The Biden administration proposed changes to short-term health insurance plans to encourage people to enroll in ACA plans, reduce spending on Obamacare subsidies by $120 million per year, and bring down ACA premiums by 0.5% by forcing healthy people to leave the short-term market.
Under current rules, consumers can purchase short-term health insurance plans with an initial contract period of up to 12 months and renew them for up to 36 months. Insurers can also offer renewal guarantees that allow enrollees to re-enroll without medical underwriting.
Short-term health insurance plans often have lower premiums (up to 60% lower than the lowest-cost ACA plans) and lower deductibles. They may exclude some ACA-mandated benefits like maternity care but offer broader provider networks and more comprehensive coverage for high-cost medical events.
The proposed rules would cancel short-term plans after just four months, leaving enrollees without coverage for up to 12 months if they develop expensive illnesses. This could result in uninsured periods and substantial medical bills for those affected.
The proposed rule aims to reduce ACA premiums by 0.5% by shifting healthier individuals from short-term plans to ACA plans, but it does not address the underlying issues in the ACA market, such as high premiums and declining insurer participation.
Renewal guarantees allow consumers to re-enroll in short-term plans without medical underwriting, ensuring that they can maintain coverage even if they develop a costly illness. This reduces the risk of being uninsured and facing high medical bills.
The 2018 rule restored short-term plans to a 364-day contract period and allowed renewals for up to three years. It reduced the uninsured rate by an estimated 1.8 million people and provided a viable alternative to ACA plans.
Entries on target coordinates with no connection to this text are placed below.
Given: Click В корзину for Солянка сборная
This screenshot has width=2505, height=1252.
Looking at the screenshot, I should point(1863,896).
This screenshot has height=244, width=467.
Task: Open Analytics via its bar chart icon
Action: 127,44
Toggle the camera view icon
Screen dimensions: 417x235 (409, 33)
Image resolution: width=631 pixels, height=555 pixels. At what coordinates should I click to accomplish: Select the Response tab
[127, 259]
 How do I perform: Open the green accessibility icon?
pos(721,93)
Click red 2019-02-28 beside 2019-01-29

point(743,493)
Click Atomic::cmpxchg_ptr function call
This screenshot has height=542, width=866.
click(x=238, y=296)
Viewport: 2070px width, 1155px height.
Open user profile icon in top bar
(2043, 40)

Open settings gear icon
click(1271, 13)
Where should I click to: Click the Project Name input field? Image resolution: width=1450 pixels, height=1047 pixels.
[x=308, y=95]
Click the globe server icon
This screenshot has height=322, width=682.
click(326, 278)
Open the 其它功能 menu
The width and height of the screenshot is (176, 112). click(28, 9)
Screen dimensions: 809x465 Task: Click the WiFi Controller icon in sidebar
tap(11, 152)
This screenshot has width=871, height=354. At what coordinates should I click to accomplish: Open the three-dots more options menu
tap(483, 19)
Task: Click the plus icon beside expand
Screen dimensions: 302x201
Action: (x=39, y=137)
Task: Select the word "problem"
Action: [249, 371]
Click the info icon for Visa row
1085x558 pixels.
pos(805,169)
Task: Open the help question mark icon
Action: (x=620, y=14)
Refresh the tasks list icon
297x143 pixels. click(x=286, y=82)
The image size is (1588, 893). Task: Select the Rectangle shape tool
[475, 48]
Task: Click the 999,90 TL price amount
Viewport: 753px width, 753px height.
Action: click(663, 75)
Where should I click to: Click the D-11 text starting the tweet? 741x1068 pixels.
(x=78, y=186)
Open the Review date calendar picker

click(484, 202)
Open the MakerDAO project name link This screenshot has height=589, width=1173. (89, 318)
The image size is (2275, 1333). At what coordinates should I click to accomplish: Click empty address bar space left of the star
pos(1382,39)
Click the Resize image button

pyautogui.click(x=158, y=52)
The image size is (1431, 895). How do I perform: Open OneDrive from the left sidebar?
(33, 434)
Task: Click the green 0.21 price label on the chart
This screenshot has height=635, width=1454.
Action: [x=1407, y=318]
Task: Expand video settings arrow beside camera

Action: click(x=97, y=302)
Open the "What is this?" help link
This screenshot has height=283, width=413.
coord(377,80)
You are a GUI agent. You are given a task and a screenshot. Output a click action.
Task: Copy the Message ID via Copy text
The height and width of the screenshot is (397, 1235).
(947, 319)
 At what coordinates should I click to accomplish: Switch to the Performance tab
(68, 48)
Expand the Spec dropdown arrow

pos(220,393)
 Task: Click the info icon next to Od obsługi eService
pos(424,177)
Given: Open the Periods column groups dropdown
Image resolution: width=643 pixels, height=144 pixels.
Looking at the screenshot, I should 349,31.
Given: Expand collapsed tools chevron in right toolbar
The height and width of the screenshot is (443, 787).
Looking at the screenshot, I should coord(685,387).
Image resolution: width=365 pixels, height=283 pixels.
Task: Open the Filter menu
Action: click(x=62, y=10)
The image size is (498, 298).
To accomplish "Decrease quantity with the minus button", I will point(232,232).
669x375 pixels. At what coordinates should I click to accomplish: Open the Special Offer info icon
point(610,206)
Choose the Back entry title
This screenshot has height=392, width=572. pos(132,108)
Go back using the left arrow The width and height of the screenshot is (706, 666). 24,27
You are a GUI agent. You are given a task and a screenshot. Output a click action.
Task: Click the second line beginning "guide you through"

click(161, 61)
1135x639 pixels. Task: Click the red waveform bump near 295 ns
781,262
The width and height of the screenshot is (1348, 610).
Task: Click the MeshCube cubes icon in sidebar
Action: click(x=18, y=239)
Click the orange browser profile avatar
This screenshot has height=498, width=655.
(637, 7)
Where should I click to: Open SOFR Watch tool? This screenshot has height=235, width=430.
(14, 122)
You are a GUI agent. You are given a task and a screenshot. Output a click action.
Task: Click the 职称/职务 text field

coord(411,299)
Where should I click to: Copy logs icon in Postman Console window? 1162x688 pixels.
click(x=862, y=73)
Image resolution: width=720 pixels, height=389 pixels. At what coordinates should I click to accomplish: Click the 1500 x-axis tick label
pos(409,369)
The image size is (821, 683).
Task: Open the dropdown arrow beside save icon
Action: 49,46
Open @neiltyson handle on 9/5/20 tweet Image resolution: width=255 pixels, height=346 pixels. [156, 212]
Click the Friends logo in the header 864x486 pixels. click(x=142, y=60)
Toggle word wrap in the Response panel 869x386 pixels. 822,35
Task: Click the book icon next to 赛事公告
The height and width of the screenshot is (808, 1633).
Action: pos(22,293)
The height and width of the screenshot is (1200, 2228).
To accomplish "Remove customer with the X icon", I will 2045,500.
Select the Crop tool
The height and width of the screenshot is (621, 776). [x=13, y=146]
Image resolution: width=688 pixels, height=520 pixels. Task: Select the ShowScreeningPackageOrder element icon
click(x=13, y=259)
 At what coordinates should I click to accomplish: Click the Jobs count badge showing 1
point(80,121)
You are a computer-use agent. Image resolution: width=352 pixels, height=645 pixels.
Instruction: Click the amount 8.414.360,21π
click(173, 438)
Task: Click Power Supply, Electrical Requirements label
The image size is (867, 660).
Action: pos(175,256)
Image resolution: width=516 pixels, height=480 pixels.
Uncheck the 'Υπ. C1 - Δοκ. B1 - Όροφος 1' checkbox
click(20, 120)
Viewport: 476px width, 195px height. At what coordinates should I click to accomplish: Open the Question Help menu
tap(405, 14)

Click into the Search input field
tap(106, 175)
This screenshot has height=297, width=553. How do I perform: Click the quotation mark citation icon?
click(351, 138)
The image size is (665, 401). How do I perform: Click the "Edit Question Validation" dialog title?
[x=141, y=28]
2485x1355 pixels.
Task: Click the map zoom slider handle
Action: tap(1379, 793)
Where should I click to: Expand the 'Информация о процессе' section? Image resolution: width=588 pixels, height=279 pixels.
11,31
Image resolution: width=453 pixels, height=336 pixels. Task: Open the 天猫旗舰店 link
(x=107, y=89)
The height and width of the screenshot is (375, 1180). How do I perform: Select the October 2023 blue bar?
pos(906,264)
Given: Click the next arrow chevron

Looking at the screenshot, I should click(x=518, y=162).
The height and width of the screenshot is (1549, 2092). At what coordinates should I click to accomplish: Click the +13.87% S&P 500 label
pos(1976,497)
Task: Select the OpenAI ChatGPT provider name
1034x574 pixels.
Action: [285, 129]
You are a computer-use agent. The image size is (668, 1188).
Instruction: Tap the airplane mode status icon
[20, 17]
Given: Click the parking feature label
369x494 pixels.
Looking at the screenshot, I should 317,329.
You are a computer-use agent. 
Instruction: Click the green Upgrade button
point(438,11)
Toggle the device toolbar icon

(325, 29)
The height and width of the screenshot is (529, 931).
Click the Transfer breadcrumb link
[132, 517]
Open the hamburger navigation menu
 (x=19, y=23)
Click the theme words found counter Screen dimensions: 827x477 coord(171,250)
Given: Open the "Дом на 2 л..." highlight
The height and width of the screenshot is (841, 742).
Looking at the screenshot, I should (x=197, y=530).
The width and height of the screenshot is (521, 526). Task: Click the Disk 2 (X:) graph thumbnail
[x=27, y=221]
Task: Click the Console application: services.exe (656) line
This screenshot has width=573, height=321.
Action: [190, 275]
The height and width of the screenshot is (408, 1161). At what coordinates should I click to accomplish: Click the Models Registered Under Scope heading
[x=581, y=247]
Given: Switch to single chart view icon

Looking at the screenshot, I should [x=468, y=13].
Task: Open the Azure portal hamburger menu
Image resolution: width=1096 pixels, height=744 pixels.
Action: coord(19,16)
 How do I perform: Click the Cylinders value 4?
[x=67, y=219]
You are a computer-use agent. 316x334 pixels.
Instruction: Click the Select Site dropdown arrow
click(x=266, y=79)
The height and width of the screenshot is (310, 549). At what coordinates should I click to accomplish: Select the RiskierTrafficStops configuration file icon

The proposed rule restricts short-term plans to four months, which is often shorter than the average unemployment duration. This leaves unemployed individuals without coverage for extended periods, increasing their financial and health risks.
States that allow short-term plans have seen better trends in ACA markets, including higher exchange enrollment (63% increase), more insurers (105% increase), and lower premiums compared to states that restrict short-term plans.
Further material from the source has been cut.